EXERCISE BRIEF ->
Two lines mark the range in the entries below: the one holding "Select the şarkı_başlığı field" and the one holding "This screenshot has height=657, width=1445.". Set down those two and all lines between them, exactly.

"""

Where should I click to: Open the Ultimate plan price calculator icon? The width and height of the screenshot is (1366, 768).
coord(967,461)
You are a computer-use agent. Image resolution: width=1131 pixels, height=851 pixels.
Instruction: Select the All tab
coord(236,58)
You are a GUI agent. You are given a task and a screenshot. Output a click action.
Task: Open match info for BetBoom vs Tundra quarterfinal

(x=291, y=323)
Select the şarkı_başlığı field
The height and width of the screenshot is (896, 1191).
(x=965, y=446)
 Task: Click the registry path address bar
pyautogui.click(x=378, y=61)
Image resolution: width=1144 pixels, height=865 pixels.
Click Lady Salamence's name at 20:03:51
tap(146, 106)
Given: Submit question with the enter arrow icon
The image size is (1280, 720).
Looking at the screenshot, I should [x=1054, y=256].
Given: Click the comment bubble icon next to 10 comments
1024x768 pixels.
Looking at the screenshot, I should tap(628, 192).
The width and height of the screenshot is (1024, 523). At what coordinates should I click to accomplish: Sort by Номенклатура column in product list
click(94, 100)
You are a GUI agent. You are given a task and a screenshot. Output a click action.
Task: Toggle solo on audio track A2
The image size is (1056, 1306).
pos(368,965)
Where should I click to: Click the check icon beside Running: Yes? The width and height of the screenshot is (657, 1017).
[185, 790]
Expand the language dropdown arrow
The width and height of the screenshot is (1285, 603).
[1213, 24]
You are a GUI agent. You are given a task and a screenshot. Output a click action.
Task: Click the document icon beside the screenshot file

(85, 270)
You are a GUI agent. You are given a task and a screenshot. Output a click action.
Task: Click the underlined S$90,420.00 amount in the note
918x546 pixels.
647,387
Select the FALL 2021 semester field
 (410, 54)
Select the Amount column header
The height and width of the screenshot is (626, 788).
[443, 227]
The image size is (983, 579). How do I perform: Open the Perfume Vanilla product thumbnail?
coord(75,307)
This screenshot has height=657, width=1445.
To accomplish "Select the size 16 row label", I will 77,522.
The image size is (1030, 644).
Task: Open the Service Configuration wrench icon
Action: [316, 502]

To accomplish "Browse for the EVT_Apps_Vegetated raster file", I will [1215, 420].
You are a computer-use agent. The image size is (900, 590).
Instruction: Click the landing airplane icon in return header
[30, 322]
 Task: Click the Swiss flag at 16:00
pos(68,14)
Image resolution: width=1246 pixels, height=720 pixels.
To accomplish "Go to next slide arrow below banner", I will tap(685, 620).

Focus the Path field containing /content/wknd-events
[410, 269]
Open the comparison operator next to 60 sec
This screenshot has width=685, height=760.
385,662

"""

OUTPUT FOR THIS EXERCISE ->
Select the şarkı_başlığı field
The height and width of the screenshot is (896, 1191).
(x=965, y=446)
 Task: Click the registry path address bar
pyautogui.click(x=378, y=61)
Image resolution: width=1144 pixels, height=865 pixels.
Click Lady Salamence's name at 20:03:51
tap(146, 106)
Given: Submit question with the enter arrow icon
The image size is (1280, 720).
Looking at the screenshot, I should [x=1054, y=256].
Given: Click the comment bubble icon next to 10 comments
1024x768 pixels.
Looking at the screenshot, I should tap(628, 192).
The width and height of the screenshot is (1024, 523). At what coordinates should I click to accomplish: Sort by Номенклатура column in product list
click(94, 100)
You are a GUI agent. You are given a task and a screenshot. Output a click action.
Task: Toggle solo on audio track A2
The image size is (1056, 1306).
pos(368,965)
Where should I click to: Click the check icon beside Running: Yes? The width and height of the screenshot is (657, 1017).
[185, 790]
Expand the language dropdown arrow
The width and height of the screenshot is (1285, 603).
[1213, 24]
You are a GUI agent. You are given a task and a screenshot. Output a click action.
Task: Click the document icon beside the screenshot file

(85, 270)
You are a GUI agent. You are given a task and a screenshot. Output a click action.
Task: Click the underlined S$90,420.00 amount in the note
918x546 pixels.
647,387
Select the FALL 2021 semester field
 (410, 54)
Select the Amount column header
The height and width of the screenshot is (626, 788).
[443, 227]
The image size is (983, 579). How do I perform: Open the Perfume Vanilla product thumbnail?
coord(75,307)
This screenshot has height=657, width=1445.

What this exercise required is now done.